Large databases influence the numbers, but so do small ones. Of all sizes, nothing influences the average more than the mode, and the mode for both WebTree and GenCircles is 1; there are more databases of size 1 then of any other size.
When I calculated the average for GenCircles (in Average GenCircles Size), I omitted all the zero-sized databases from consideration. It seemed reasonable to disregard these cases, because these cases probably did not result from empty databases, but from upload errors.
Surely, a genealogy of size one is a contradictio in terminus.
Ignoring all zero-sized databases seemed the right thing to do, but just how much sense does it make to consider genealogical database of size one at all?
Surely, a genealogy of size one is a contradictio in terminus. Genealogy is about relationships, and for a relationship between individuals you need at least two individuals. Databases containing just one individual do not contain trees, but merely what genealogy applications call a disconnected individual. A disconnected individual isn’t a genealogy.
Thus, the minimum size of a genealogy is two individuals, and all the databases of size one should be ignored. Well, let’s try that.
Of the 101.370 GenCircles databases, exactly 2.700 databases have size one. That is more than 2½ %. The average size of the 98.670 remaining databases is not 1.946,98 but 2.000,23, about 2½ % more.
Of the 1.015 WebTree databases, 6 have size one, that is about ½ % of the total. The average size of the 1.009 remaining databases is not 12.065,95, but 12.137,70, about ½ % more.
A genealogical database with two individuals is hardly a genealogy. It is a start, but a genealogy? That is stretching the meaning of the word genealogy into ridiculous territory. It certainly isn’t a tree, to have any semblance of a tree shape, you need to relate at least three individuals to each other.

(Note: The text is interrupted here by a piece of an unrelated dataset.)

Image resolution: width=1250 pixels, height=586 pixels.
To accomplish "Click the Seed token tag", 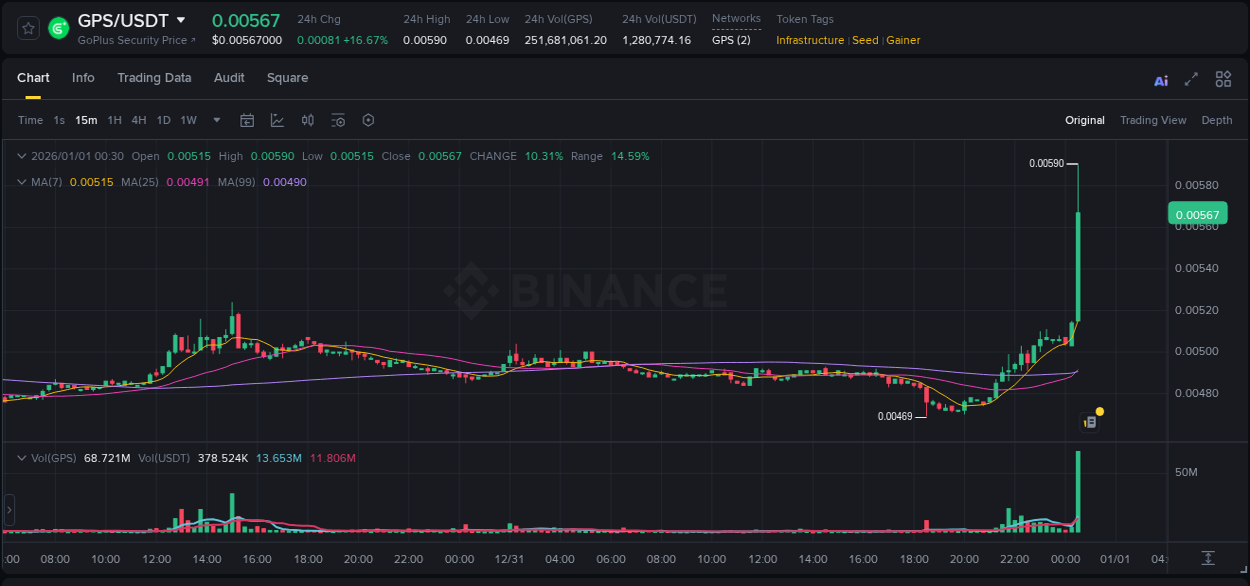I will 864,40.
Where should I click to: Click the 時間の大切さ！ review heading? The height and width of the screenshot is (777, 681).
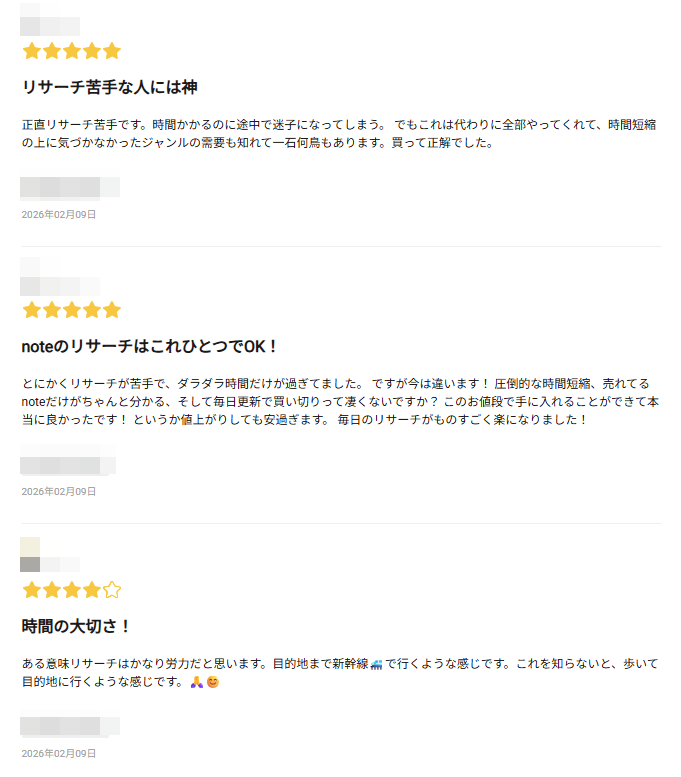click(x=77, y=627)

Where to draw the line? It does not seem unreasonable to demand parents and grandparents as the minimum for an ancestral overview, but not all genealogies are ancestral studies, and any such minimum is arbitrary.

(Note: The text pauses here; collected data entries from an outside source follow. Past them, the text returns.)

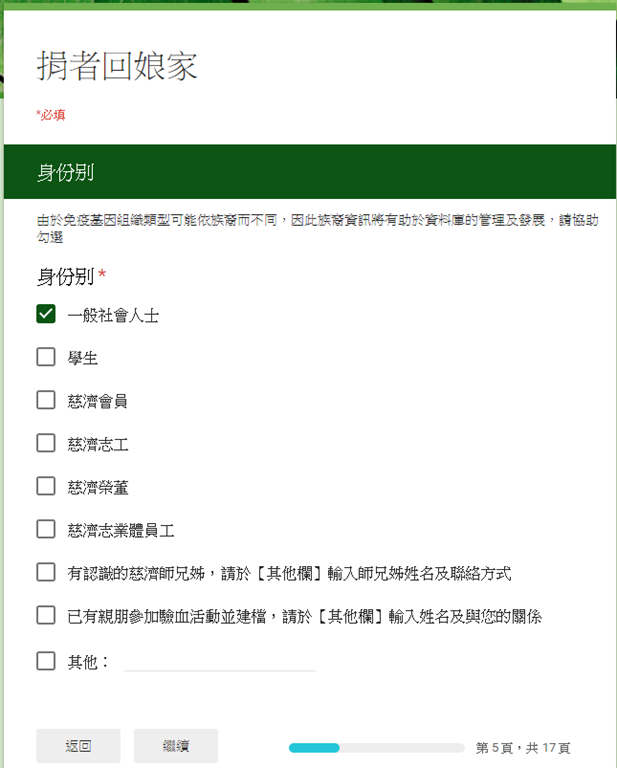Toggle the 其他 checkbox
Image resolution: width=617 pixels, height=768 pixels.
click(46, 660)
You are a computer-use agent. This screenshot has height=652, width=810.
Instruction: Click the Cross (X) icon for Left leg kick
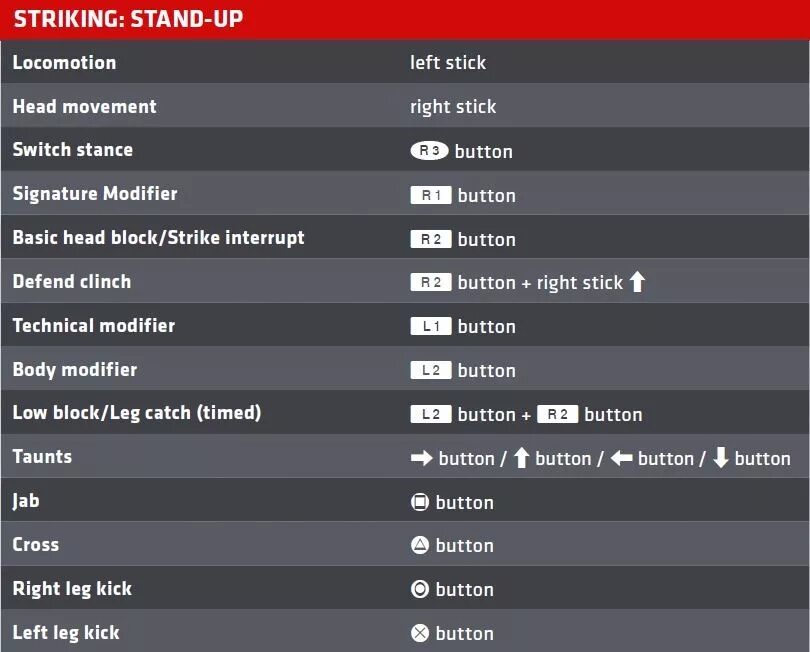(x=419, y=633)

In practice, we are often forced to include all sizes. When vendors provide totals only, their totals do include all the databases of size one. It may even include a few of size zero, but it is reasonable to assume that most vendors would clean these out of their system once in a while.
When we do have all the numbers we can exclude the databases of size one, and I’ve just shown how much that impact the results for genealogy hosting sites. For a social genealogy sites, the impact may be more dramatic.
The numbers for various sites do suggest that the average size is in the thousands, but it hard to be sure how large. WebTree’s average of about 12.500 may seem large, but then again, its median is only 2.500.
Do any of these numbers mean anything? Well, we may wonder about average or median size out of mere curiosity, but these numbers do seem relevant to vendors who set upload limits. If the average is 12.500 and their limit is 5.000, they sure are missing out on a lot of data.